_WORK REQUIRED_
Among the entries that follow, count the lines with the word "card" and report the number by itself.

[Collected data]
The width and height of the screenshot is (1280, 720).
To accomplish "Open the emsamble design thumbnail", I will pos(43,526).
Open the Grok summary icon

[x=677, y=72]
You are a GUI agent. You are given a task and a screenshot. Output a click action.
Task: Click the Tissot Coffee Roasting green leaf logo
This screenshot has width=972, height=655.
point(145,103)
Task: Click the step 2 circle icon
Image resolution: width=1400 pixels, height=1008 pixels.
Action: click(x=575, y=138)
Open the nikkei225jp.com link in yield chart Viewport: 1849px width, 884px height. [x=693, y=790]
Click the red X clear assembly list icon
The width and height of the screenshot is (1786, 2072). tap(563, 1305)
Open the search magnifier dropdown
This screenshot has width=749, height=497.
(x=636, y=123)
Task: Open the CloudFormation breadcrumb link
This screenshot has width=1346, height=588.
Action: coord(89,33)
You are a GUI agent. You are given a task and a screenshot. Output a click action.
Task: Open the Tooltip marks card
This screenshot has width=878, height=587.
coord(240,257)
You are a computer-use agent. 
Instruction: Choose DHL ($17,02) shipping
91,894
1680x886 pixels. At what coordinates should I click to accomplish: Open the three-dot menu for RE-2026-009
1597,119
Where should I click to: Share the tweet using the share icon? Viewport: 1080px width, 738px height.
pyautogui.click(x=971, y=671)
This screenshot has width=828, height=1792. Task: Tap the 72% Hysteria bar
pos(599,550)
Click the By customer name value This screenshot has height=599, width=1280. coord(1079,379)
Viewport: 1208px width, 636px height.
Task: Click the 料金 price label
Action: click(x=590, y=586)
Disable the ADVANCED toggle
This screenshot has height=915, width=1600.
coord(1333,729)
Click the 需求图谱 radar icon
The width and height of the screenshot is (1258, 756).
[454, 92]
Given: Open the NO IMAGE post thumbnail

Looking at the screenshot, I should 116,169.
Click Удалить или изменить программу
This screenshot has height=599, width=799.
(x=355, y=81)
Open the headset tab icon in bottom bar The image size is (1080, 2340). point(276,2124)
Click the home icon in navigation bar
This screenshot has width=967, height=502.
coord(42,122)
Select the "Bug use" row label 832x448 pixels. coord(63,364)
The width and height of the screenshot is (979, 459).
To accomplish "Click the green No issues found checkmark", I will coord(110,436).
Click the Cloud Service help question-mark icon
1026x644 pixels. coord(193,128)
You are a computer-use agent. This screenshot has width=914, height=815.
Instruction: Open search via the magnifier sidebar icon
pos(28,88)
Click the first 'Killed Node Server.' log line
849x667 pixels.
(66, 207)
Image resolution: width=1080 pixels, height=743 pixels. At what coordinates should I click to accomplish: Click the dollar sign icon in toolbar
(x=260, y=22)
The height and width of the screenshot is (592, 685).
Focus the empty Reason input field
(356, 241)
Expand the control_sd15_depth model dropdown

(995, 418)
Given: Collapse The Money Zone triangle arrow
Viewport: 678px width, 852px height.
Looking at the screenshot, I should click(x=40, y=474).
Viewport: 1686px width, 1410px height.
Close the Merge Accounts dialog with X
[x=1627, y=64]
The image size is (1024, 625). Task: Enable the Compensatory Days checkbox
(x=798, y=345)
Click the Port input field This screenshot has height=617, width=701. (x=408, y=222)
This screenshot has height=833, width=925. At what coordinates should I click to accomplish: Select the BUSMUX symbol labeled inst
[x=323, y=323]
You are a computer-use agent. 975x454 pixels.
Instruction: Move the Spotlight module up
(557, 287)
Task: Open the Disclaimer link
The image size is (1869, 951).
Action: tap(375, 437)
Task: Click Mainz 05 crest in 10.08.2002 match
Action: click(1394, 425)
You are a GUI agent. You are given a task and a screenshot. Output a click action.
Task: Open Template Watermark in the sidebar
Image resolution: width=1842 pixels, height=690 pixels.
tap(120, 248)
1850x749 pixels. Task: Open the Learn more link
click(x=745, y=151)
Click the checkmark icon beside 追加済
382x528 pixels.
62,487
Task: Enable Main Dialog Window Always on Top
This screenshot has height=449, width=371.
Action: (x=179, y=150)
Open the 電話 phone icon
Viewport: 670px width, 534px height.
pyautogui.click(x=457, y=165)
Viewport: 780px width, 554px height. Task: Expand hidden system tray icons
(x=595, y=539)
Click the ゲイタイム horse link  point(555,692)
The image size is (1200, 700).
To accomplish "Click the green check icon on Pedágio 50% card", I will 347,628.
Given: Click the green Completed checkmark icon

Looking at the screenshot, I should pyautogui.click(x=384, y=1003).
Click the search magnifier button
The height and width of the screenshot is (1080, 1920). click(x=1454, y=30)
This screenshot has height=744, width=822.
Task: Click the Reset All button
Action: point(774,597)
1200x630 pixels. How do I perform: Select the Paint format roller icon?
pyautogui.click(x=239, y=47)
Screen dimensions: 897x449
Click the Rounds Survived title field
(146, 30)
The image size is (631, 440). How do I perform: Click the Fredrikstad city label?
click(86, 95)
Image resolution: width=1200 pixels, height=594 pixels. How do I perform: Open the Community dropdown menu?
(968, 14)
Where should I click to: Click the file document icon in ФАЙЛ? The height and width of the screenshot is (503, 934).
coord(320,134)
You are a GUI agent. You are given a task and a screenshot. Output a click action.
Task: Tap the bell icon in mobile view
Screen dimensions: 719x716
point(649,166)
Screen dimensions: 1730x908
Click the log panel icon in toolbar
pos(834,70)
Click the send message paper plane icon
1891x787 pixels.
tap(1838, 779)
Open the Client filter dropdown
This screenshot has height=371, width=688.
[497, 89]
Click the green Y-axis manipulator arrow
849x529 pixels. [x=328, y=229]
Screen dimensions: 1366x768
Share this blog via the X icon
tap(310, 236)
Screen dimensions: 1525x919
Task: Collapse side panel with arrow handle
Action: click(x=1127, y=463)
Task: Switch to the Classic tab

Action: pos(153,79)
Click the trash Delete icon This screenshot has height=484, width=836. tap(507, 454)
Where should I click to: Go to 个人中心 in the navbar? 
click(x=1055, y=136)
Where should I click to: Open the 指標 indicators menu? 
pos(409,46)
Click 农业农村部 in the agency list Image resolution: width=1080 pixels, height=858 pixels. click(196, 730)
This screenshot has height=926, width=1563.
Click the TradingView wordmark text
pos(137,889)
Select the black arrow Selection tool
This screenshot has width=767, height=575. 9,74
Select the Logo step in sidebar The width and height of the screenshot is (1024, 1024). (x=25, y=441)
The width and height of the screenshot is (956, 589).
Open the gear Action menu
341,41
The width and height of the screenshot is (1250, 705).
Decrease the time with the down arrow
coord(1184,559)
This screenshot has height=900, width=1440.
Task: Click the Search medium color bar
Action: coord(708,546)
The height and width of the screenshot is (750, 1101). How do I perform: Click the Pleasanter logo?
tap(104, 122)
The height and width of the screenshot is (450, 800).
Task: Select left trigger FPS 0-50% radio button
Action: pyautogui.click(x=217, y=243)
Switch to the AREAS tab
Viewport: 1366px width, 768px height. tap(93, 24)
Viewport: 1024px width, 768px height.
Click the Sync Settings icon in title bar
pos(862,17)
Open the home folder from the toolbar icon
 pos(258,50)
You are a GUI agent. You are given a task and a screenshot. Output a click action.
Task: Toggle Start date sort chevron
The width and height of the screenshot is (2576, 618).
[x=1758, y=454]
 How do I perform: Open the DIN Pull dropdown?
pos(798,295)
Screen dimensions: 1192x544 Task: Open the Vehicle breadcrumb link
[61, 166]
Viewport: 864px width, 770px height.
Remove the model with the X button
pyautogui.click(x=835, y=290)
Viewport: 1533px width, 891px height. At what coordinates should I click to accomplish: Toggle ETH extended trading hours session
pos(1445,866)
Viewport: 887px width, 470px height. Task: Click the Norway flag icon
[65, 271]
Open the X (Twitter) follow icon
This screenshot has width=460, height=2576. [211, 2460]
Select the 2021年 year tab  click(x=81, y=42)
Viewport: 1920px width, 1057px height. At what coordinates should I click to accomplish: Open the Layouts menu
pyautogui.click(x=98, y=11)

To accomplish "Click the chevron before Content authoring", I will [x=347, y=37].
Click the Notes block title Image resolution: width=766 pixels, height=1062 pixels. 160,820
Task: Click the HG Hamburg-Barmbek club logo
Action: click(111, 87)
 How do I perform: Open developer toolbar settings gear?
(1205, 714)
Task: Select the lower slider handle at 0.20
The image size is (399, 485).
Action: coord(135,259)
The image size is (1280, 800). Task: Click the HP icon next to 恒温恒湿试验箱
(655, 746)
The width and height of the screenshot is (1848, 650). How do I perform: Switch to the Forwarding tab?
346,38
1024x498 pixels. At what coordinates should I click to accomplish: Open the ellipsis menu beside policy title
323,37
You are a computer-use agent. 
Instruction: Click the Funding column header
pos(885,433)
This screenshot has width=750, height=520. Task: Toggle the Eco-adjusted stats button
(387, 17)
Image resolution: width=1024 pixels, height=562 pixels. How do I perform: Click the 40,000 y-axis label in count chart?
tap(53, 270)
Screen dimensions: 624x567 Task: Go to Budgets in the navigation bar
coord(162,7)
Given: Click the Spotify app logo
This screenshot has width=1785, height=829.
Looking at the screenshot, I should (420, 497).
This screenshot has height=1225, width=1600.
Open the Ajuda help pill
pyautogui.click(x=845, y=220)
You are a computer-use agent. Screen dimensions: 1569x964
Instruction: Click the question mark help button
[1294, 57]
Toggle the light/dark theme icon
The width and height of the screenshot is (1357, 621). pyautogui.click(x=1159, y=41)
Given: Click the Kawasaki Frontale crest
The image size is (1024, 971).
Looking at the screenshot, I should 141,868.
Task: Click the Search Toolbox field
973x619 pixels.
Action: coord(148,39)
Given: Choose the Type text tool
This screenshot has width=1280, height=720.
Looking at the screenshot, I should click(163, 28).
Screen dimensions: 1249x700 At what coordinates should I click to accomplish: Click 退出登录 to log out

_YOUR SOLUTION_
2